> **CONSIGNES DE L'EXERCICE**
a – D'après le texte à lire, quel âge avait Joëlle C lors de son décès ?
b – Reproduisez fidèlement le passage du texte à lire qui commence par les mots « Mystère autour d’une » et se termine par « de quarante ans. ».
c – Reformulez sous forme de liste le paragraphe du texte à lire qui débute par « D’un côté, il y a ceux qui meurent », en conservant ses faits essentiels.

> **TEXTE À LIRE**
Mystère autour d’une série macabre
D’un côté, il y a ceux qui meurent après une vie pleine. De l’autre, il y a ceux qui partent sans avoir achevé la course. Le 13 février, dans une clinique française Henri Salvador quittait le monde des vivants, à 90 ans révolus. Le 14 février, dans une clinique abidjanaise, Joëlle C cédait à son tour le micro. Elle avait 33 ans. Deux microcosmes artistiques. Deux destins différents. Pourquoi les artistes ivoiriens meurent-ils si…tôt Cinq artistes chanteurs sont morts en moins de quatre mois en Côte d’ivoire. Tous avaient moins de quarante ans.

> **DONNÉES ENREGISTRÉES**
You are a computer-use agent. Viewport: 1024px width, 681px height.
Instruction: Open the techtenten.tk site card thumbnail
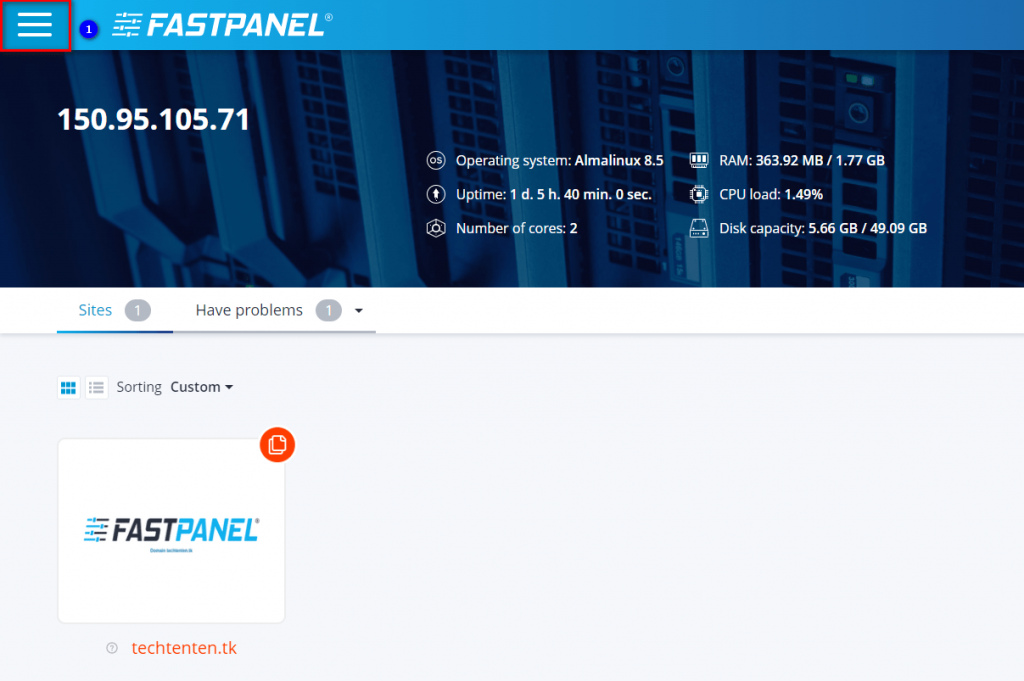[171, 529]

> **RÉPONSES RÉDIGÉES**
a – Elle avait 33 ans.

b –
Mystère autour d’une série macabre
D’un côté, il y a ceux qui meurent après une vie pleine. De l’autre, il y a ceux qui partent sans avoir achevé la course. Le 13 février, dans une clinique française Henri Salvador quittait le monde des vivants, à 90 ans révolus. Le 14 février, dans une clinique abidjanaise, Joëlle C cédait à son tour le micro. Elle avait 33 ans. Deux microcosmes artistiques. Deux destins différents. Pourquoi les artistes ivoiriens meurent-ils si…tôt Cinq artistes chanteurs sont morts en moins de quatre mois en Côte d’ivoire. Tous avaient moins de quarante ans.

c –
- Certains meurent après une vie pleine, d'autres partent sans avoir achevé la course.
- Le 13 février, Henri Salvador est mort dans une clinique française, à 90 ans révolus.
- Le 14 février, Joëlle C est morte dans une clinique abidjanaise, à 33 ans.
- Ces deux décès relèvent de deux microcosmes artistiques et de deux destins différents.
- En Côte d'Ivoire, cinq artistes chanteurs sont morts en moins de quatre mois, tous âgés de moins de quarante ans.